仲間という絆

――前回の続き。(▶待っていたのは見知らぬ人)
渡したかったもの
私が席に座ると、すぐに真知子さんは私に名刺を差し出した。
そこには彼女のフルネームと、彼女が所属する団体名が表示されていた。
これが美智子さんが以前から言っていた「仲間」の団体なのだろう。
これは宗教への勧誘なのだ。私は確信していた。
だが二人はすぐにその話をせずに、しばらくは世間話を続けた。
「この店のパン、食べた事あります?このメニューがお勧めなんですよ」
「この辺りは静かな地域でいいですね」
そんな会話に「はぁ」「まぁ」と曖昧な相槌を打ちつつ、いつ「その話」が始まるのだろうかと内心ヒヤヒヤしていた。
そして私が注文したコーヒーが運ばれてきた後、「その話」が始まった。
「ころりさん、これを渡したかったんです」
美智子さんが私の目の前に冊子を置いた。
そして彼女達も同じ冊子を手に取り、ページをめくりながらその内容の説明を始めた。
私は彼女達の話を半分聞きながら、もう一方で、「なぜ彼女達はこれ程必死なのだろう」と思った。冷めた目で客観的に見ている自分がいた。
彼女の変化
そして美智子さんの生き生きした様子にも驚いた。
今まで会った時や、ラインのメッセージの様子からは、どこか鬱っぽさを感じさせ、穏やかな人という印象だった。

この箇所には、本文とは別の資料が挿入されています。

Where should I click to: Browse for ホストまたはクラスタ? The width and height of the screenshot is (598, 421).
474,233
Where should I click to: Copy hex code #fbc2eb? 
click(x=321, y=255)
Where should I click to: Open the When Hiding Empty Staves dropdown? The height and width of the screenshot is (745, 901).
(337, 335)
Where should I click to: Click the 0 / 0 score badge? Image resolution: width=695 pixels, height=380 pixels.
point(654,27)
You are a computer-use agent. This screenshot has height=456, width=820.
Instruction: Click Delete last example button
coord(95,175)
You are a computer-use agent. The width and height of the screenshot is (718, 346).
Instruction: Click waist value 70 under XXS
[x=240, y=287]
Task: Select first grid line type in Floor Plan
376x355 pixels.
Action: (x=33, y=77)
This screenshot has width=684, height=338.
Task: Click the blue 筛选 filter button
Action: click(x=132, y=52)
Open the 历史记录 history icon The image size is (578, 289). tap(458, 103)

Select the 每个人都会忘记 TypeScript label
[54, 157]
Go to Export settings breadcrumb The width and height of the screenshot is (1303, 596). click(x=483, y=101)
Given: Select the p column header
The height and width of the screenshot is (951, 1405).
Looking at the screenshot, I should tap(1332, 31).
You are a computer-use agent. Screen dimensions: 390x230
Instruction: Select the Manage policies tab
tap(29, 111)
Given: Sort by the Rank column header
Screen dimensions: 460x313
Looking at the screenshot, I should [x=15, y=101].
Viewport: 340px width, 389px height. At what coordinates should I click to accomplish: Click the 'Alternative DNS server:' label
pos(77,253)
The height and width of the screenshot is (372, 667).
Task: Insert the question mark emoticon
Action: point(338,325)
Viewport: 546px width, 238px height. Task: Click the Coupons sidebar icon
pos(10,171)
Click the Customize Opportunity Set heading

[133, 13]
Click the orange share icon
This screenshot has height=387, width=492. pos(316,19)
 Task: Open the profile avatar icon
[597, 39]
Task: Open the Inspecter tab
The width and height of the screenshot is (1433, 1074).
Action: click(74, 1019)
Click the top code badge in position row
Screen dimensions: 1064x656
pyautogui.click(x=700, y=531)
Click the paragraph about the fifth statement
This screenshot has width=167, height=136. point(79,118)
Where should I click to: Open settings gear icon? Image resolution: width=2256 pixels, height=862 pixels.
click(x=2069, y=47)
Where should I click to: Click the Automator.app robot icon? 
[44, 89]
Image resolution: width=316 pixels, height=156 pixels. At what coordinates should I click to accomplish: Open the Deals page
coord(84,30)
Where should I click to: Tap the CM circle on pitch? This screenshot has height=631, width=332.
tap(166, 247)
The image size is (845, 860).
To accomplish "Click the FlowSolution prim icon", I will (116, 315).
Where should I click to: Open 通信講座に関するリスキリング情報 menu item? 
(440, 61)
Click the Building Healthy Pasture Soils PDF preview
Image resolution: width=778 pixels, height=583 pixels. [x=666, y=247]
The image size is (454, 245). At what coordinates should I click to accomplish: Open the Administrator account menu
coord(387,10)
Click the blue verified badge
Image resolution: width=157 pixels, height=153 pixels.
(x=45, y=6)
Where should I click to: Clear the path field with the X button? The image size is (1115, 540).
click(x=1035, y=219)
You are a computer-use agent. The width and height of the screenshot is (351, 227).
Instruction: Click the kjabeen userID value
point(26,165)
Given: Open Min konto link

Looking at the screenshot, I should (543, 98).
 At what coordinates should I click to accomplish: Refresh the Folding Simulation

だが今、目の前で目を輝かせながら話すその人は、まるで別人のようだ。
水を得た魚とでも言おうか。
私はタイミングを見て言った。
「あの…私はこういう宗教活動には興味がないんです、すみません」
なかなか言葉を挟む隙がなく、さらに二人の雰囲気に圧倒されながら、何とかようやくこの一言を言った。
ここである程度は引いてくれるかと思った。しかし…
「ころりさん、そういう事じゃないんですよ。別に押し付けようとか、何か押し売りしようなんて事ではないんです」
「皆さん誤解されるんですよね。私達はこの信仰が素晴らしいって事をより多くの人に知ってもらいたいだけなんです」
二人が口を揃えて言うので、
「うーん…でも私…」と言いかけると、
「まぁ、まずは聞くだけ。コーヒーを飲む間、聞いて頂けるだけでいいんです」
と言い、また続きが始まった。
私はこんな宗教活動に加入する気はない。
だがこの日、私が心に残ったのは、二人の話が鬱陶しかったという事よりも、美智子さんが生き生きしていた事だった。
彼女が「仲間がいる」と何度も言っていたのが実感として分かった。
本当に彼女達は仲間という絆で結ばれているように見えた。
彼女達に、「一度集会にも来て頂けませんか?」と言われたが、ハッキリと断った。
しかし…
私が今以上に歳を取り、体も心も弱っていたとしたら…。
あの仲間の絆が羨ましく思うような気がした。いや、今でさえ既にどこかで羨ましく思っている自分がいる。